Redefining Success: Why Your Mental Health Should Be Top Priority
Many of us have been conditioned to define success in narrow terms - having a prestigious career, making lots of money, driving a nice car, owning a big house. These superficial status symbols are often associated with being "successful" in life. However, basing your self-worth solely on external validation and material possessions can take a toll on your mental health. It's time we redefine what true success means.
Your mental and emotional well-being should be your top priority in life. Without good mental health, it's difficult to find enjoyment, purpose, and meaning. No amount of money, awards, or recognition can compensate for inner turmoil, loneliness, emptiness, anxiety, and depression. True success means feeling content, satisfied, purposeful, resilient, and at peace. It's about nurturing your spirit, mind, and emotions.
The Problem With Chasing External Validation
Many people relentlessly chase promotions, salary raises, bonuses, and accolades thinking it will make them happy. But research shows that the positive feelings from external validation quickly fade. That's because nothing external can fill an internal void.

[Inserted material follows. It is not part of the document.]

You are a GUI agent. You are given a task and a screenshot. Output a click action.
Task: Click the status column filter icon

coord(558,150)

If your sense of self-worth relies solely on what others think about you, you'll always feel insecure and inadequate. Basing your success on unstable external conditions creates an endless chase that leads to burnout.
Be Wary of Workaholism
Our careers don't define our worth. But it's easy to become obsessed with work at the expense of health, relationships, leisure, and spirituality. Workaholism has almost become a status symbol today. However, being addicted to work often stems from an unconscious attempt to compensate for deeper emotional voids.
Pushing yourself too hard for too long leads to chronic stress, which can cause serious mental health issues like anxiety, depression, insomnia, emotional breakdown, and suicide.

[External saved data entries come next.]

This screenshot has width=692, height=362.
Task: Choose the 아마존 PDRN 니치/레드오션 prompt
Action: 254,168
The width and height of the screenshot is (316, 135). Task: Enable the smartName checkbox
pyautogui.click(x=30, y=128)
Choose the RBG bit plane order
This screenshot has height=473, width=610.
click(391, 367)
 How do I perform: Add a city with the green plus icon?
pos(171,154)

Success Shouldn't Compromise Mental Health
No job, award, or money is worth jeopardizing mental stability for. Yet our professional culture glamorizes and even rewards those who drive themselves into the ground. Celebrity culture also fuels the narrative that success always demands struggle.
However, being manic and distressed shouldn't be the norm. Good mental health is necessary for optimal performance, decision-making, creativity, relationships, and overall wellness. It's time to change our definition of success so it doesn't come at the cost of mental health.
Nurture Intrinsic Motivation
Rather than looking to others for approval, focus inward. Tune into your innate desires, interests, and passions. Intrinsic motivation stems from within. It's not about chasing arbitrary benchmarks of success imposed by society.
But unfortunately, many people subordinate their interests to fit some preconceived career mold. This gradually deadens that inner spark of joy. Make decisions that align with your values and quirks rather than external shoulds and musts. Your uniqueness is what you bring to the table.
Relationships Over Wealth
People inherently crave meaningful companionship. Yet in the pursuit of professional and financial success, people end up isolated and lonely. Make nurturing relationships a priority.
Spend quality time with loved ones. Bonding through authentic vulnerable conversations, shared activities, and cooperative experiences activates feel-good hormones that boost mental wellness. Close supportive relationships act as emotional anchors during challenging times.
Achieve Work-Life Balance
While work provides structure, economic security, and sometimes purpose, overidentifying with a professional role can become problematic. Set clear boundaries and take regular breaks. Don't let work bleed into all areas of life until there's no separation.
Engage in non-work activities that provide joy and respite from demanding responsibilities. Take regular vacations to prevent burnout. Take care of your physical self through proper sleep, nutrition, and exercise which directly impacts mental health.
Adopt Healthy Coping Strategies
Life involves inevitable ups and downs. Having unhealthy coping strategies like smoking, excessive drinking, lashing out, or self-isolation during difficulties can exacerbate pain. Develop tools and techniques like meditating, journaling, creative hobbies, speaking to mentors, counseling, or joining support groups.
Learn to lean on loved ones, identify triggers, reframe situations positively, and be gentler with yourself during setbacks. The ability to adaptively cope protects your mental health when things get tough.
Redefine What Success Means To You
Societal definitions of success are often rigid and outdated but don't have to dictate your self-worth. Redefine what success means on your own terms - perhaps it's being a present parent, following your purpose, overcoming adversity, leaving a positive legacy, or upholding values. Outward appearances and achievements ultimately do little to fulfill inner needs.
Prioritize self-care and nurturing relationships over chasing validation and applause. Your mental health forms the very foundation of your identity and overall quality of life. Making it number one enables you to show up as your best self in all areas.